In 1948, Volkoff and the Winnipegers joined
forces in what may be taken as the first expression of an emerging Canadian
dance community. They organized a national ballet festival. Even though a
near disastrous Winnipeg spring flood prevented the attendance of Kay
Armstrong’s Vancouver troupe, Volkoff’s company and the Winnipeg Ballet were
joined by Polish-German immigrant Ruth Sorel’s modern troupe from Montreal
for the first in a series of six catalytic Canadian Ballet Festivals.
The ballet festivals were enormously significant
in establishing a sense of pride and a friendly, co-operative spirit among
the mostly amateur troupes involved. This Canadian spirit of sharing and
celebration so impressed the visiting American critic Anatole Chujoy that
several years later he succeeded in triggering a similar movement in the
United States – the American Regional Ballet Association.
The second Canadian festival, in Toronto, helped
spur the ambition of local balletomanes to form their own, as they envisaged
it, truly “national” company. A year later they invited the British
dancer/choreographer Celia Franca to lead their efforts and the soi-disant
Canadian National Ballet was launched in 1951. The following year ballerina
Ludmilla Chiriaeff abandoned the privations of post-war Europe to seek a
better fortune in Canada and settled in Montreal. There she founded what in
1958 became Les Grands Ballets Canadiens. Now Canada had three professional
ballet companies and while their roots were European they acquired their own
Canadian inflections.
In Winnipeg Gweneth Lloyd, her company’s
principal choreographer until the mid-1950s, pursued a populist path, intent
on showing that ballet was not all frippery or intended for a snobbish elite.

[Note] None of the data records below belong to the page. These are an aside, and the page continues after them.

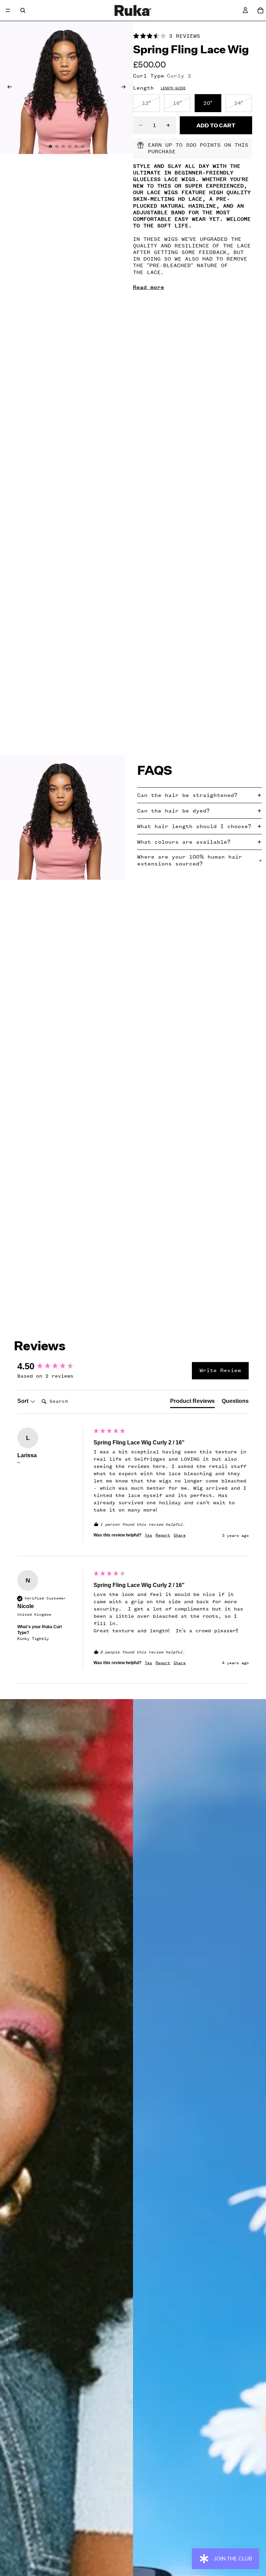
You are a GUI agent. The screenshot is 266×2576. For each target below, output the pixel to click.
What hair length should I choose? (194, 826)
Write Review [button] (220, 1370)
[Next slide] (125, 87)
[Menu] (8, 10)
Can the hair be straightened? (187, 795)
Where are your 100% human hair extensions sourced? (189, 860)
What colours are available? (183, 842)
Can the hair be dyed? (173, 811)
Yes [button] (148, 1535)
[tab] (192, 1402)
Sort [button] (23, 1401)
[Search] (22, 10)
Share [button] (180, 1535)
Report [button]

Lloyd’s Shooting of Dan McGrew had folk rolling in the aisles. Her Shadow on
the Prairie captured the lonely heartbreak of pioneer life and was preserved
for posterity by the National Film Board. The populist tradition at the Royal
Winnipeg Ballet, as it was known from 1953 on, continued through the 30-year
leadership of artistic director Arnold Spohr. His search for exciting new
work to give his company a distinctive edge included a wonderfully fertile
relationship with Canadian choreographers Brian Macdonald and later Norbert
Vesak.
Franca’s soon retitled National Ballet of Canada
aspired to international standards and therefore embraced the traditional
classics as its core repertoire, but also incorporated the work of ballet
innovator Antony Tudor and fostered the work of emerging Canadian
choreographers, notably Grant Strate.
In Montreal, Chiriaeff also developed a
distinctive profile for her evolving troupe, choreographing or commissioning
works that often reflected the values and heritage of her adopted province.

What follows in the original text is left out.